Telomerase Activity of Synovial Cells of Treated and Control Rats (A).A Representative of Gel Electrophoresis for Telomerase Activity Measurement is Shown After the Telomerase in Cells Was Amplified by 30 Cycles of PCR and Stained by Silver Nitrate. Lane 1, Size Marker; Lane 2, Negative Control; Lane Treated Group; Lane 4, Control. (B)
4. Discussion
The recent investigations indicate that rheumatoid arthritis should not be considered as a benign disease. Moreover, it is associated with diminished long term survival. The clinical trials on different treatment strategies in rheumatoid arthritis have shown that various types of medications are useful in the treatment of rheumatic diseases [8-10]. In this investigation, to imitate the clinical scenario of RA, CIA was induced in Lewis rats and subsequently, the anti-arthritic potency of Camellia sinensis stew was assessed in mentioned experimental model. This beverage is being used for many years and possesses antioxidant activities, anti-inflammatory, anti-apoptotic properties and protective effects in autoimmune animal models [11-15].
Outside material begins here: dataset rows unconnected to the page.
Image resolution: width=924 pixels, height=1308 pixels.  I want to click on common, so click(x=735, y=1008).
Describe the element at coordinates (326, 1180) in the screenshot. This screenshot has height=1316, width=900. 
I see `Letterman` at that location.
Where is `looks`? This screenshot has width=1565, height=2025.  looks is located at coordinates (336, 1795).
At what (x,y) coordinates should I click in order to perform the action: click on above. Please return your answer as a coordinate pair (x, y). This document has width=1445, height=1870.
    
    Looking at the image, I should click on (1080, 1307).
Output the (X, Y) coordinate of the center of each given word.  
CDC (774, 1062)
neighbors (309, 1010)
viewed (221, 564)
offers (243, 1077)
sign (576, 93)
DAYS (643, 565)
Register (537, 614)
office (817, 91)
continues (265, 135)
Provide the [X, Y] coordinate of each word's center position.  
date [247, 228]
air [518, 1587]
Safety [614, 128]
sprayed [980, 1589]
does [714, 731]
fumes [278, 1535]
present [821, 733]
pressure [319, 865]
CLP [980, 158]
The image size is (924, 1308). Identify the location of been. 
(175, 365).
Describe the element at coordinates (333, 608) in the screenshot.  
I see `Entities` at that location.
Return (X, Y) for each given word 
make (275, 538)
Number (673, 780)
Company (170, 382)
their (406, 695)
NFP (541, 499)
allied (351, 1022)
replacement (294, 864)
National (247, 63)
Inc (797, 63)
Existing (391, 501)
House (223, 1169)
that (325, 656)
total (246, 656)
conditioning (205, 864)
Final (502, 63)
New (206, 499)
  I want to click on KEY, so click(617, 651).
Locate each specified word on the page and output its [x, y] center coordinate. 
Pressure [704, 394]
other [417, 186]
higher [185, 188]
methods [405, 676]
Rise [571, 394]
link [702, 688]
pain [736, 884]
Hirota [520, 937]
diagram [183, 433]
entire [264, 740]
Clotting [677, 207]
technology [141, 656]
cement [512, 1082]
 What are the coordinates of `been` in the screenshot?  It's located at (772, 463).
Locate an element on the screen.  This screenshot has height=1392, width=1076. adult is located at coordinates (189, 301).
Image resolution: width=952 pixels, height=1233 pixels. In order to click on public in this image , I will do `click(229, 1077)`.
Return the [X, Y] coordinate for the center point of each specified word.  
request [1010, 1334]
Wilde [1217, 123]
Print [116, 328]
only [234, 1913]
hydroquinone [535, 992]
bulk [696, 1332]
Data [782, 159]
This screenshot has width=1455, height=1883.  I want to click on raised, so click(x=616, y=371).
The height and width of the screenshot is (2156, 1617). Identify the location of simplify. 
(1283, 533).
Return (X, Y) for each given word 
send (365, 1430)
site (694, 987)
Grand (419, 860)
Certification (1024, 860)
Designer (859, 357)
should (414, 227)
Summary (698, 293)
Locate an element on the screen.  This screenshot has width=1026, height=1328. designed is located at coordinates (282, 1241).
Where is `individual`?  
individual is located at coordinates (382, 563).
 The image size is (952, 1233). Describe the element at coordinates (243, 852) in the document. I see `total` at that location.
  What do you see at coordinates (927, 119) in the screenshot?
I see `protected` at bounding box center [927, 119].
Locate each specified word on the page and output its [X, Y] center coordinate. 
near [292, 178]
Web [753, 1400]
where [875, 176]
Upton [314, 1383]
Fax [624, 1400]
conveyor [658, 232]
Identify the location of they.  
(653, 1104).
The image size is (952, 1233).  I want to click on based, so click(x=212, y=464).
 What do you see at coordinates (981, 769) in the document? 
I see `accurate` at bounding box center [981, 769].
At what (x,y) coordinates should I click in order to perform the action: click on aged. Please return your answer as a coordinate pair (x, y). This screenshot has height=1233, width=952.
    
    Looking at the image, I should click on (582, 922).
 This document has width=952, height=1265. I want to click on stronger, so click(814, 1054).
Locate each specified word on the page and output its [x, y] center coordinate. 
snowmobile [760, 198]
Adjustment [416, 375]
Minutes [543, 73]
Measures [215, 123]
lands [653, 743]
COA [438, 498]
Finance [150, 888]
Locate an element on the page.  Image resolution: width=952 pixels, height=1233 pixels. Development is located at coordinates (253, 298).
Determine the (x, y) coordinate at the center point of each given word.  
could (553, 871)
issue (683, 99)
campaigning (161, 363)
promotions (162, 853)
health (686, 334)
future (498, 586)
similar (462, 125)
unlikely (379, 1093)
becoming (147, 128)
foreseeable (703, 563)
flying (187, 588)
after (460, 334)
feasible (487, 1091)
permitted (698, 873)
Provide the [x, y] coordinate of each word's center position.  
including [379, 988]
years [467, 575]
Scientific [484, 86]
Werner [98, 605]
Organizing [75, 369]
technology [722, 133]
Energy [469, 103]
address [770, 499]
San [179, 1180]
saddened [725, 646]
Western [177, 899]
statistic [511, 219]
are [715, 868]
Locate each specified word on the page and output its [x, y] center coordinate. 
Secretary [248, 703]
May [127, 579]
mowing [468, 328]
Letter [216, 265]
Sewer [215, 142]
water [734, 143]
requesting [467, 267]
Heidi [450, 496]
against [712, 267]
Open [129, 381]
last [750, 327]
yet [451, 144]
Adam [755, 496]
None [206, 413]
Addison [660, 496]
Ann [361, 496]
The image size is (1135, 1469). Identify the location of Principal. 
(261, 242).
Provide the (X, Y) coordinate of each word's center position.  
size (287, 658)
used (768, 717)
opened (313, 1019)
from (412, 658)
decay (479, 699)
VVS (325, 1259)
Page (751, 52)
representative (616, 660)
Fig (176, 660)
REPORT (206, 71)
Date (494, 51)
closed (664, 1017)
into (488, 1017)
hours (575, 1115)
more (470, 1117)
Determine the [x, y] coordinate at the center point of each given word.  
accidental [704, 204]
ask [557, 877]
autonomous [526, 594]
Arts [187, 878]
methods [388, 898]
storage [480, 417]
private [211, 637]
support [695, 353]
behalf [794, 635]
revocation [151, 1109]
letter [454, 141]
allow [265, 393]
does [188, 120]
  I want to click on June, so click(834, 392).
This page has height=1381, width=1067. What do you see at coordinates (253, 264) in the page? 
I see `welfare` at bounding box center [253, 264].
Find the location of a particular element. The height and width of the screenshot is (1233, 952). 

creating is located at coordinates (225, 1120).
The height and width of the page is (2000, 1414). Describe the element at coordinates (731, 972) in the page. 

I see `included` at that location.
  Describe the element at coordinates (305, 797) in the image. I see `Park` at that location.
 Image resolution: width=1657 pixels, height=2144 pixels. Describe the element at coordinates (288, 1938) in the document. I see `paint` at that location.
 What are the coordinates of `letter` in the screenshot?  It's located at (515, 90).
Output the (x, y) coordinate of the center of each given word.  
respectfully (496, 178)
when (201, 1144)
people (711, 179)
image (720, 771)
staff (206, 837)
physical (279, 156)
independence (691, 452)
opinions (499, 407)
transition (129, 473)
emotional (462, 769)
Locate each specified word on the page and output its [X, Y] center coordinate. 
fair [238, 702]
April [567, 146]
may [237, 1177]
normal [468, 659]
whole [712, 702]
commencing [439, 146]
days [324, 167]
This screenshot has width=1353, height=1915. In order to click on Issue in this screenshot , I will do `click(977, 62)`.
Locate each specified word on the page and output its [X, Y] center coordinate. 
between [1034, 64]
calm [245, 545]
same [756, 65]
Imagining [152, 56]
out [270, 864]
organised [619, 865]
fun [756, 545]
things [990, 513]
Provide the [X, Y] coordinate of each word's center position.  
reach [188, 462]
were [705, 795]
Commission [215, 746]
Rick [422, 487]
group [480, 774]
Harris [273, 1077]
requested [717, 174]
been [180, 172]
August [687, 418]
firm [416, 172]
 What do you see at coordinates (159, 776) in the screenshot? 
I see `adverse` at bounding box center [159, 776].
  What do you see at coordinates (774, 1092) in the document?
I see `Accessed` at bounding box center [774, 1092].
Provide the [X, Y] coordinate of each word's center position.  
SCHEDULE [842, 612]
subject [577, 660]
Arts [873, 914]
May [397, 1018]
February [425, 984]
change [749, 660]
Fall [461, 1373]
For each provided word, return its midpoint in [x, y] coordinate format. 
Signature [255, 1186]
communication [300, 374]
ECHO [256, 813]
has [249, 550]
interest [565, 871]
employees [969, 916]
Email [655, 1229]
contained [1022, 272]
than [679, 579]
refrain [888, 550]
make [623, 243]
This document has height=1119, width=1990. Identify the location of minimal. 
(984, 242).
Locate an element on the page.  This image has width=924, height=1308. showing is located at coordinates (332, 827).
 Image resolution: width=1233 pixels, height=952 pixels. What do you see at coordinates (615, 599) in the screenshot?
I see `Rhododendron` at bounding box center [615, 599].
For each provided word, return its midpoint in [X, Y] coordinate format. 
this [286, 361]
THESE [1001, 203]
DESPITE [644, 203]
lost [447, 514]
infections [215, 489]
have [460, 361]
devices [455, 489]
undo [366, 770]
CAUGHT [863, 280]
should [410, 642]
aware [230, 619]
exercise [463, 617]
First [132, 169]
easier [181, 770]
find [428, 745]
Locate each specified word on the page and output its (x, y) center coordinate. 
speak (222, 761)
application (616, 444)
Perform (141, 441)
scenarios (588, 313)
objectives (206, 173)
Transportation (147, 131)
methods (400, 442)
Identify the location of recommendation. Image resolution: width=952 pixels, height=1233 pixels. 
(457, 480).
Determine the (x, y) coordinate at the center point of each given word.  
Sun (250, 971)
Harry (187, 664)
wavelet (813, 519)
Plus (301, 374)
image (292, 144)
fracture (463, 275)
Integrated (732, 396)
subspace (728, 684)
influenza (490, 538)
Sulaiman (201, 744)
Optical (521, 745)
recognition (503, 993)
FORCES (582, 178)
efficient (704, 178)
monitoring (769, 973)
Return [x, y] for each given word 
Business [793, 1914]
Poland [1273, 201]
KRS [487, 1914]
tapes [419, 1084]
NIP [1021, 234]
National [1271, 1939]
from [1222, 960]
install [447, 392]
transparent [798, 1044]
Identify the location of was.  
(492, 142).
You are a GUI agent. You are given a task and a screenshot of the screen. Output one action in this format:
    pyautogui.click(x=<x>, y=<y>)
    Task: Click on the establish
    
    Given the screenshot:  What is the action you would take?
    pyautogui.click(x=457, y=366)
Here, we demonstrate that treatment with CSS reduces the development of clinical signs and the degree of joint injury in CIA model. Moreover, reduced inflammatory cells infiltrate in the joints of treated animals with type II collagen was occurred due to down-regulation of pro-inflammatory cytokines and chemokine receptor in synovial tissues [16]. All of these findings support the view that CSS attenuates the degree of arthritis and joint damage caused by collagen in this model.
In RA, osteoclasts abnormally activated due to interaction with synovial fibroblasts and helper T cells and, in turn induce bone destruction. In our findings, a reduction in the clinical scores of joint inflammation and joint erosion were in agreement with the result of trial in which the green tea polyphenol epigallocatechin-3-gallateas a potent antioxidant improves autoimmune arthritis by both regulation of TH17 regulatory cells and inhibition of osteoclasts development [17]. Moreover, there is more evidence that polyphenols in green tea, particularly EGCG, inhibit matrix metalloproteinase activity which plays a fundamental role in pathogenesis of many diseases such as RA [18]. Although, joint erosion in CSS-fed animals reduced, the level of significance in the radiological index of the joints in treated rats compared to control could not be achieved. It might be attributed to numerous factors including the number of animals in each group and the delay in treatment schedule.
To investigate the anti-telomerase effect of CSS, we used the synovial fibroblasts. Synovial cells proliferate and transform the normally synovium into an invasive pannus. This architecture creates a hypoxic microenvironment and, in turn, through the increased production of reactive oxygen species induce inflammation [19]. Since, these cells contribute to chronic inflammatory responses in RA. Data obtained from telomerase assay exhibited that CSS induced reduction of telomerase activity compares with control group. Since the regulatory role of telomerase on cell proliferation has been recognized, its inhibition by various molecules has been considered by many investigators as a new approach for cancer therapy. Moreover, the crucial role of telomerase activity in other feature of neoplastic phenotype like invasion, apoptosis resistancy and so on were determined in some cancer models. Based on the presence of two E-box boxes on the hTERT gene promoter which are the binding sites of transcription factors like c-Myc, the activation of telomerase was controlled [20, 21]. Wang et al. [22] found that c-Myc protein level was significantly decreased after EGCG treatment, which was accompanied by the reduction of the telomerase activity. However, molecular mechanisms by which CSS induces reduction of telomerase activity are thus still called for.
In conclusion, we show that CSS effectively suppresses collagen arthritis and, a potent inhibitory effect on telomerase activity and based on its high tolerability, it can be recommended for long-term administration, in the future investigations.